W607 Harnessing Double Strand Break Repair for Targeted Mutagenesis

Date: Sunday, January 15, 2012
Time: 3:50 PM
Room: Pacific Salon 6-7 (2nd Floor)
Dan Voytas , University of Minnesota, Minneapolis, MN
Methods for precisely altering DNA sequences in living cells enable detailed functional analysis of genes and genetic pathways.  Targeted genome modification also has many real-world applications, ranging from improving crop plants to treating genetic disorders in people.  Our group has enabled efficient targeted genome modification through the use of sequence-specific nucleases, which are engineered to create chromosome breaks in target genes of interest.  The cell’s DNA repair pathways are then harnessed to effect desired sequence modifications at or near the break site.  As a founding member of the Zinc Finger Consortium, we have worked collaboratively to develop efficient methods for the design of zinc finger nucleases (ZFNs) that recognize unique genomic targets with high specificity and affinity.  Using our ZFNs, we have demonstrated targeted gene modification in plants (tobacco) at frequencies exceeding 10% of transformed cells.  We have also created targeted gene knockouts in Arabidopsis and soybean, thereby enabling the recovery of plants with mutations in genes of interest.

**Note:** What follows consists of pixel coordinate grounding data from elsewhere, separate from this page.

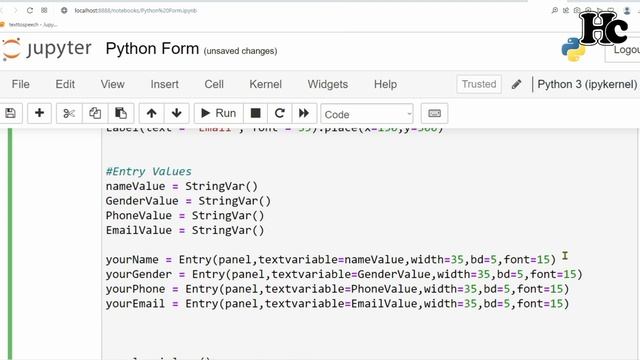Image resolution: width=640 pixels, height=360 pixels.
Task: Open the Widgets menu
Action: pyautogui.click(x=328, y=84)
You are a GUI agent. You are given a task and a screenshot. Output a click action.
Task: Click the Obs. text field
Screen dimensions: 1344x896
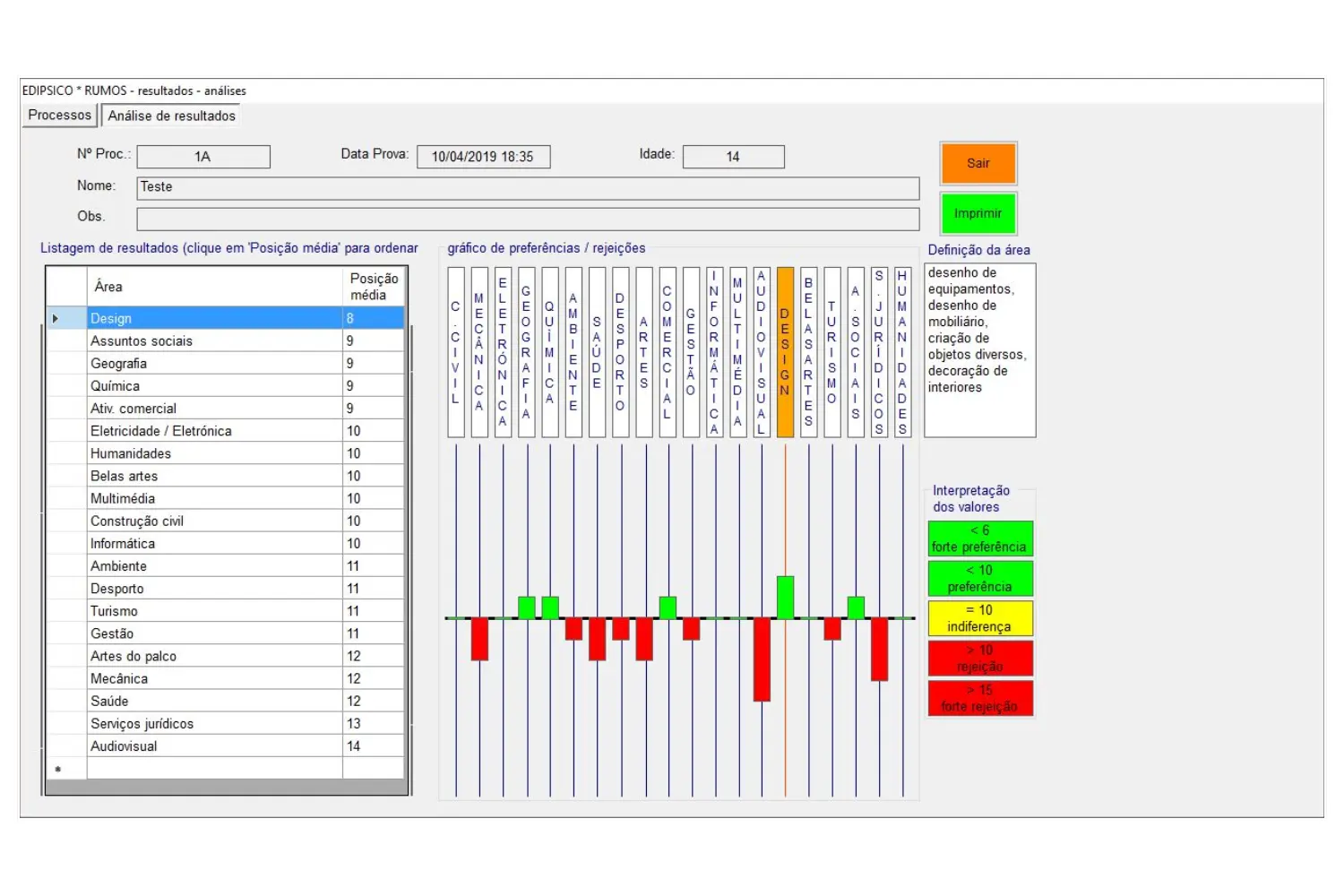pos(528,220)
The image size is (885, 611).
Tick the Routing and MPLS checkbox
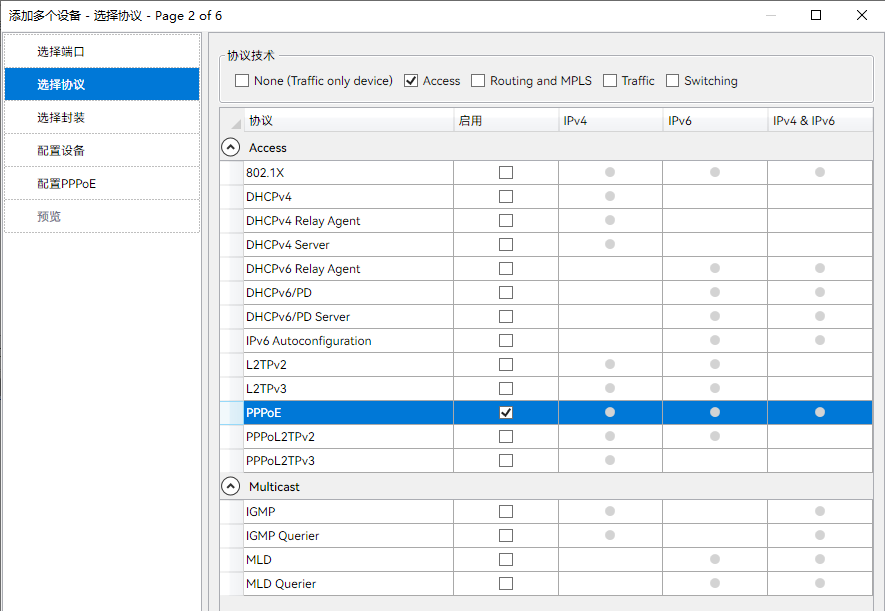479,81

More recently, we have worked collaboratively to develop methods to engineer the DNA binding domain of Transcription Activator-Like (TAL) effectors.  When fused to FokI nuclease, the TAL effector DNA binding domain creates chromosomal breaks at specific DNA sites.  Reagents and protocols for the rapid assembly and testing of custom TAL Effector Nucleases (TALENs) have been developed, and we and others have used TALENs to create mutations in human, Drosophila, C. elegans, zebrafish and Arabidopsis genes.